The Lie of the Land Review
Let’s start with the mid-episode twist, i.e. the point where any hope that Toby Whithouse was going to do anything other than Whithouse all over the damn floor died. At this precise moment, a ton of threads that have been going on for a while are converging. Most immediately, we’re doing the trailered regeneration. We’re also at the climax of the trailered “the Doctor has joined the monks and Bill stands against him” plot, which is the hook this episode was previewed on since the initial Radio Times summaries. And, of course, we’re at the halfway point of the climax of the ballyhooed “Monk Trilogy,” resolving fully three weeks of storytelling. What do we get, then? A scene in which a room full of people literally cracks up that we fell for any of it.
It’s not, obviously, that I mind narrative substitution. I mean, I coined the phrase and all. But the substitution has to actually mean something instead of just being an empty placeholder. The point of narrative substitution is that the second narrative critiques the first one. It’s not just chucking out a plot because you’re bored with it and laughing at the audience for being so naive as to think you might actually have something to say.
And I mean, it’s not as though the Doctor apparently being with the bad guys that have brainwashed the world was a hugely interesting plot as opposed to a hackneyed genre TV standard, but it was something. For a brief moment, just after we learned Missy was in it, it even looked like it might tip into interesting. Bill and Missy teaming up to fight the Doctor? That’s a story worth telling. But even the hackneyed standard of “evil Doctor” would have been something. Hell, even a 1984 knockoff so banal it can’t be bothered to do more than substitute “memory crime” for “thoughtcrime” would have been something. A world whose history has been completely reshaped by the Monks could have been at least interesting. And the script clearly knows that, with its aggressively on-point lines about historical warnings of fascism and fake news. But the one scene that grapples with any of this consists of the Doctor spouting obviously wrong defenses of totalitarian order and Bill making non sequitur replies cribbed from fifty-four years of liberal moralizing in Doctor Who. It doesn’t even try - Bill’s defense of free will is literally just “you made me write a paper about it.”

════════════════

EXERCISE A: In the listing, starting at the line that contains "Click Cancel button" and ending at the end of the listing, change "Source Control" to "Version Control" and write those lines out again with everything else unchanged.

════════════════

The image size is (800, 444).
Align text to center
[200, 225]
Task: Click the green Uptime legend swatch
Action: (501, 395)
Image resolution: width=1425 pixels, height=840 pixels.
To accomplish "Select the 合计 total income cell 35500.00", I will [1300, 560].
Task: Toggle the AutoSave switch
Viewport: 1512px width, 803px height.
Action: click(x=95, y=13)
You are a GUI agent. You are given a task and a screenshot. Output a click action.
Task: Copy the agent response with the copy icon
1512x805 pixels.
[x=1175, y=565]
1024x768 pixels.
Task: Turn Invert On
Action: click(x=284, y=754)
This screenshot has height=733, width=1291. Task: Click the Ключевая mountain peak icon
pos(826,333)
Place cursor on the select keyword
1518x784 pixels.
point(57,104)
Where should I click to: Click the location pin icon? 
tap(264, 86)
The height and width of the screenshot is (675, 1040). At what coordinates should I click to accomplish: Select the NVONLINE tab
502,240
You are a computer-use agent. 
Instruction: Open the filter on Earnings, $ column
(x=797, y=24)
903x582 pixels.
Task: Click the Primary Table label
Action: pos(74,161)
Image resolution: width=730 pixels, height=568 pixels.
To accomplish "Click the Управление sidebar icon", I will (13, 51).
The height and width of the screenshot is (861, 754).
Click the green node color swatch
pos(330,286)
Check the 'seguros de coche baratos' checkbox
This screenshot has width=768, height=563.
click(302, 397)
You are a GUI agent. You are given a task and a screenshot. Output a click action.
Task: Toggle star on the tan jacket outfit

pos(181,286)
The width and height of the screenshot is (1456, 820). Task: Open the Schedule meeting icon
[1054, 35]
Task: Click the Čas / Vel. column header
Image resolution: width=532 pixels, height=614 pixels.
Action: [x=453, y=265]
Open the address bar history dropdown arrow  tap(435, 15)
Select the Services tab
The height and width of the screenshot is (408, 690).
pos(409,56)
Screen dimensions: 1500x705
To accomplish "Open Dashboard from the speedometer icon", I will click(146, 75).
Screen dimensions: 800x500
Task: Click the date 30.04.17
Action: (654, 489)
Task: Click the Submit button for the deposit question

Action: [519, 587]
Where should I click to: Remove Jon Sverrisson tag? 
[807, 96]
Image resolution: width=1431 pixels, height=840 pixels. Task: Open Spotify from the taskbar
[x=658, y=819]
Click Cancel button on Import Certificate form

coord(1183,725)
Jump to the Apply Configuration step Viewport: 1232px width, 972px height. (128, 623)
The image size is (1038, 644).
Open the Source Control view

════════════════

EXERCISE B: Carry the review of "The Lie of the Land" further, picking up after its final sentence.

OUTPUT A:
Click Cancel button on Import Certificate form

coord(1183,725)
Jump to the Apply Configuration step Viewport: 1232px width, 972px height. (128, 623)
The image size is (1038, 644).
Open the Version Control view

OUTPUT B:
But OK. At least the episode we’re substituting is Missy. Even Toby Whithouse can’t fuck up “team up with Missy to save the world,” can he? Ha. Of course he can! Sure, Moffat can’t have expected Whithouse to do anything interesting with “Missy tries to turn good,” not least because even Moffat can’t possibly be going to do anything other than the obvious “but she fails” with the concept because the odds of him breaking the concept of the Master in his last year on the program are nil. And the last scene, in which Missy goes through the contentless “oh woe I feel remorse” story beat confirms that Toby Whithouse is exactly not who you go to for interesting takes on morality.
But for me the real stunner is wasting Missy on pointing out to the Doctor the single most obvious genre-standard way to defeat the Monks possible, namely killing Bill. (OK, leaving her brain dead, which is at least a mildly macabre twist, but still.) The idea that somehow everybody had to resort to asking Missy for help in order to get to a conclusion that Pete Tyler could figure out on his own is… well, I mean, it’s what you’d expect at this point: stupid, lazy, and banal. (And if Missy knew about the Monks, are we thus meant to believe the Doctor, after saying he needed her help at the end of Extremis, failed to actually talk to her and get this information?) Its moral weight is Missy making Gordon Tipple eyes while complaining that it’s sentimental for the Doctor not to want to kill Bill. It’s tempting to suggest that this half-assed trolley problem is so boring even Toby Whithouse knows better than to write it, but honestly, at this point it’s hard to give him that much credit.
No, instead it’s time to blow the monks up with love. Which is a charming joke when positioned at the end of a Gareth Roberts story about Craig Owens. As the resolution for a three episode arc, however, it’s… oh, fuck it. Why even bother pointing it out? Let’s just note that it consists of a single image of a woman we’ve never seen deliver a single line of dialogue appearing again and again over some technobabble. Or better yet, let’s note that the actual focus of the scene where Bill’s love for her mother saves the world is the Doctor, who gets to carp about how he saved the world by giving her all those photos while his hero music plays.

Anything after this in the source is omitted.